Я ложусь на кровать. Эх, если бы британцы не были так помешаны на всяких удостоверениях, девчонка могла бы добраться на поезде до Парижа, а там сесть на экспресс «Евростар». На границе между Францией и Италией паспортного контроля нет. Но дальше Ватерлоо ей не проехать. Включаю телевизор и щелкаю пультом, пока не нахожу всемирную службу Би-би-си. Новости на английском. Приятно слушать знакомую речь. Я принимаюсь искать канал с местными новостями. Минут пятнадцать потратил, пока они не появились на экране. Девять человек. Фото их занимают весь экран: три ряда по три снимка. Мне раньше не удавалось хорошенько их рассмотреть. Обыкновенные ребята, немногим постарше Сальваторе с Гаэтано, в остальном ничем от них не отличаются. Небритые, немытые.
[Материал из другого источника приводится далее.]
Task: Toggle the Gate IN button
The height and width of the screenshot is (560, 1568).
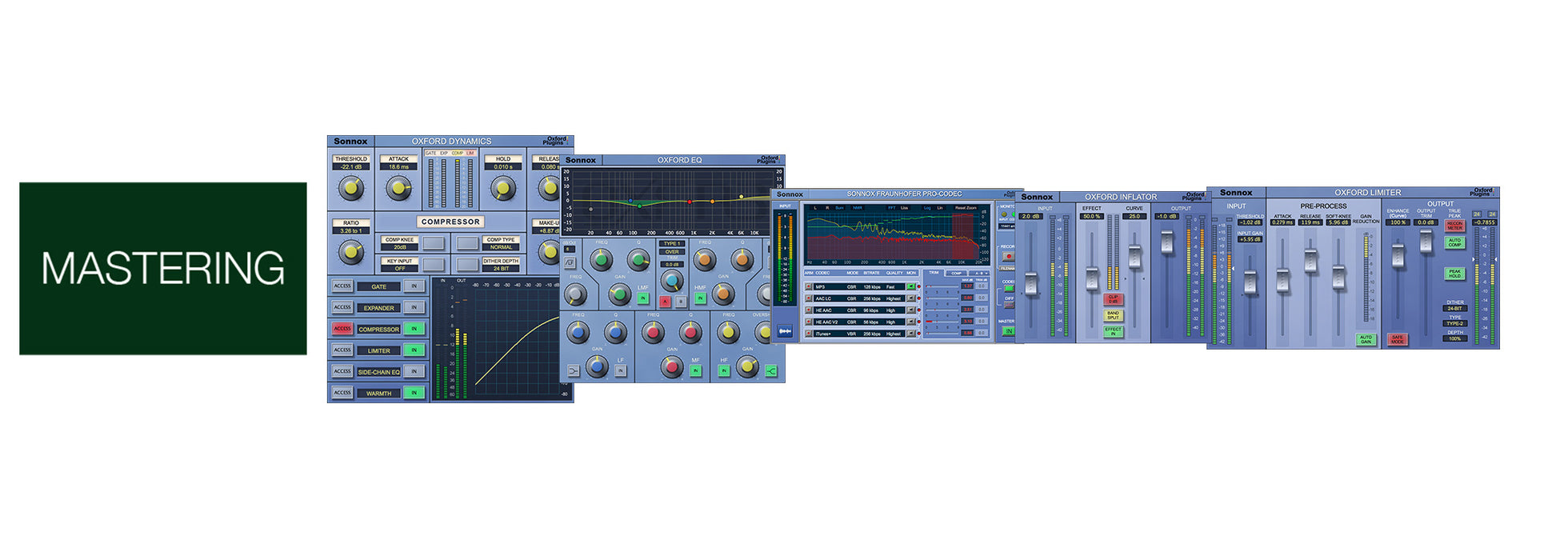Action: point(414,286)
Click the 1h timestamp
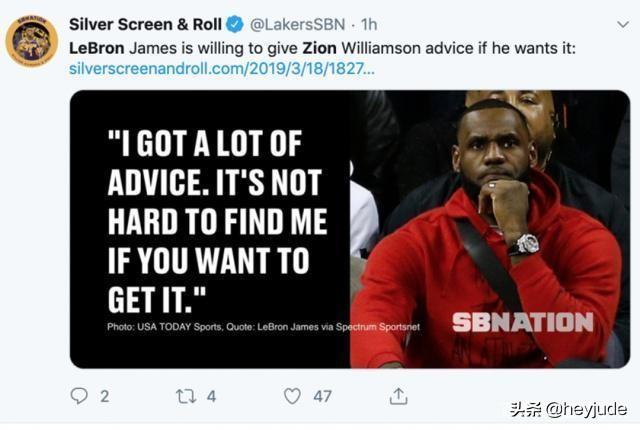640x430 pixels. pyautogui.click(x=367, y=24)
Фотографировали их в полиции, наверное, после того, как ребята несколько дней пробыли в заключении и стали похожи на настоящих уголовников. Саварезе мало чем отличается от остальных: да, на вид не дурак, в глазах уверенность в отличие от остальных восьмерых, но нет в нем необъяснимой притягательности Сонино. Веры во всемогущество каморры в Саварезе не заметно. Фото исчезают, появляется ведущий. Упомянул Алессандро, потом Сонино и Саварезе. Все остальное для меня — мрак. Голос ведущего серьезен, ничто не указывает на сенсационность информации. Кажется, ничего особенного не случилось. Надо будет попозже позвонить. После новостей идет прогноз погоды. Насколько могу разобрать, грозовые тучи собираются над Неаполитанским заливом.
7И снова меряю шагами свою комнату. Хочется позвонить Луизе, выяснить, что известно Алессандро. Что, по его мнению, произойдет завтра? Решена ли уже судьба обвиняемых? Еще неделю назад не было бы ничего проще: взял да и позвонил. И сам бы его расспросил. Но только не теперь: я отягощен чувством вины. Я не могу позвонить Алессандро, потому что переспал с его женой. Я не хочу ему звонить, потому что из-за него избили Джованну. Я хохочу во весь голос, стоя на балкончике. Семейство напротив ужинает, и все оборачиваются. Смех мой насыщен горькой иронией, эхо его долго скачет вверх-вниз по улочке. Мне нужно выйти, прогуляться, поесть и выпить.
Направляюсь к пиццерии в Испанском квартале, которую отыскал через несколько дней после приезда. Я уже не пугаюсь всего подряд, как раньше, изменилась моя оценка опасности: теперь я понимаю, чего на самом деле следует остерегаться. Ограбить могут, зато лицо в кровавое месиво не превратят. И никто не убьет. По истечении четырех недель я перестал вести себя как турист. Каждое заведение, мимо которого я прохожу, попадая в поток света, выплескивающегося на тротуар, кажется мне подходящим местом, но все занято семьями в три, а то и в четыре поколения, по уши ушедшими в миски с макаронами. Неужто и дом Саварезе так же выглядит по вечерам? Начинаю думать, что никакого ресторанчика и не было и я просто по ошибке забрел в чей-то дом, где меня угостили пиццей и вином. Наконец нахожу ту самую пиццерию, приткнувшуюся в сторонке на уходящей вниз узкой улочке сразу за Римской улицей.